Audits S3 storage in an account, provides summary size and largest/smallest objects
- Execute: python S3-audit.py .
- Use the option -h (help) to get a list of other command line options.
- The report will be output to standard output. You may wish to capture this report by redirecting to a file or piping through less, for example, if you have a large number of buckets.
- Python 3.6+
- The click and boto3 libraries must be installed (e.g. pip install boto3 click).
- AWS access credentials (access key/access secret) must be available for the program to use. One way to do so is via environment variables (AWS_ACCESS_KEY_ID and AWS_SECRET_ACCESS_KEY). Alternatively, these may be given on the command line for the program (see -h). Alternatively the .aws/credentials file may be set up and used. If a particular profile is referenced, then the -profile command line argument must be used or without it, the default profile is used. See Boto documentation for further information.
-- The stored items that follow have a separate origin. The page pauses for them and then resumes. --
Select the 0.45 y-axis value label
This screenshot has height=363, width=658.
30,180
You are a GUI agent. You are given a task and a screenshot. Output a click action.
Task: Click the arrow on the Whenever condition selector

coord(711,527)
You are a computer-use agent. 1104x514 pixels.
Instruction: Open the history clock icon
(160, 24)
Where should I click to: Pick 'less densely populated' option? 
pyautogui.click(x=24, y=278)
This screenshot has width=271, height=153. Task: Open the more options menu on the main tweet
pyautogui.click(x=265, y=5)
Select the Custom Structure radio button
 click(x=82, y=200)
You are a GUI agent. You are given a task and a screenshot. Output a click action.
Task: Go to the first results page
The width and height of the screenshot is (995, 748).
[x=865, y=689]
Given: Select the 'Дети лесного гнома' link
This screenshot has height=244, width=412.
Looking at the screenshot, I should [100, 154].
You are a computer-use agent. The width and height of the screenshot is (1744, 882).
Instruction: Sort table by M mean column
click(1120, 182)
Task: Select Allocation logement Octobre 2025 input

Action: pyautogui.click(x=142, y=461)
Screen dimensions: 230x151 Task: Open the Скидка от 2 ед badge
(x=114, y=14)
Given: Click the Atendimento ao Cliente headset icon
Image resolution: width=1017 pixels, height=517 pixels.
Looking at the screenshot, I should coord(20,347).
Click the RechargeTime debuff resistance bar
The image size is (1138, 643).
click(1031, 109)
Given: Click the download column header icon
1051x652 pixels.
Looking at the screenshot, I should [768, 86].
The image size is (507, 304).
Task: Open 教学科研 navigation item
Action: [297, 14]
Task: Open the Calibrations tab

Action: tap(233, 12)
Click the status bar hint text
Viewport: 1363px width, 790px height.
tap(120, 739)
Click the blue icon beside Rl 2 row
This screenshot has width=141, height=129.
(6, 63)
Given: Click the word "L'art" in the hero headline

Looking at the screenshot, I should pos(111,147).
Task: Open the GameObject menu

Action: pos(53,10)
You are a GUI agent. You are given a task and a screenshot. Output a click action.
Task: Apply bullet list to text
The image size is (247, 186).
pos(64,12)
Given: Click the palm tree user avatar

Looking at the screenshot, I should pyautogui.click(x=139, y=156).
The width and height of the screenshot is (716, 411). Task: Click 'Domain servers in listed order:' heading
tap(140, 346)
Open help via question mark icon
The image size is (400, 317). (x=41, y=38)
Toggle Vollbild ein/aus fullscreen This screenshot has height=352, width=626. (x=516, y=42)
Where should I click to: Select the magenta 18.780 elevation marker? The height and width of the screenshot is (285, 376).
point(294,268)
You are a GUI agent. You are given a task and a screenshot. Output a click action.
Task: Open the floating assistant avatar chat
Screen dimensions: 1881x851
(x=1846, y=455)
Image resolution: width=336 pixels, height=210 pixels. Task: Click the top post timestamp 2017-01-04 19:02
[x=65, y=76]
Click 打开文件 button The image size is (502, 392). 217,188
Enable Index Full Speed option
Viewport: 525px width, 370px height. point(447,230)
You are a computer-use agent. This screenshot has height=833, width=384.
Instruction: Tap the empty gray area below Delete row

- Occasionally it has been noted during testing that the AWS S3 service has a very high latency in response to a list request. This could be a side-effect of running the requests from different subprocesses (which is used to enhance performance). Unfortunately, there is not a simple way to exit out of a long request with Control-C, for example. It is best to simply wait for it to complete. You might think of this limitation as like owning a hot rod which idles very roughly.
- For optimal speed, the math to compute sizeunits (e.g. GB) result in truncation of the numbers, so a slight error is introduced in the resulting number of a magnitude equivalent to adding a decimal value of .99999... to the output integer.
- Gather data regarding AWS S3 usage for a given account
- List of S3 buckets along with: their creation and last modification dates, total number of objects, total object size for bucket and account
- A collection of files, sized N (that is, user-chosen), which are either the oldest or newest modified for either each bucket or the account.
- A option can request sizes be reported in bytes, kilobytes, megabytes or gigabytes
- An optional include or exclude options can be used to control which buckets are included in the audit.
- Operate from a Windows, Linux, OS X system shell command line
- Maximum performance: operate in shortest elapsed time as possible
- For a given AWS account, S3 may have one or more buckets and each bucket may have one or more objects.
- When running a query for information about objects in a single bucket, up to 1000 items in a batch may be returned with a Marker which allows retrieving a subsequent batch of times and continues until the full set of objects is exhausted.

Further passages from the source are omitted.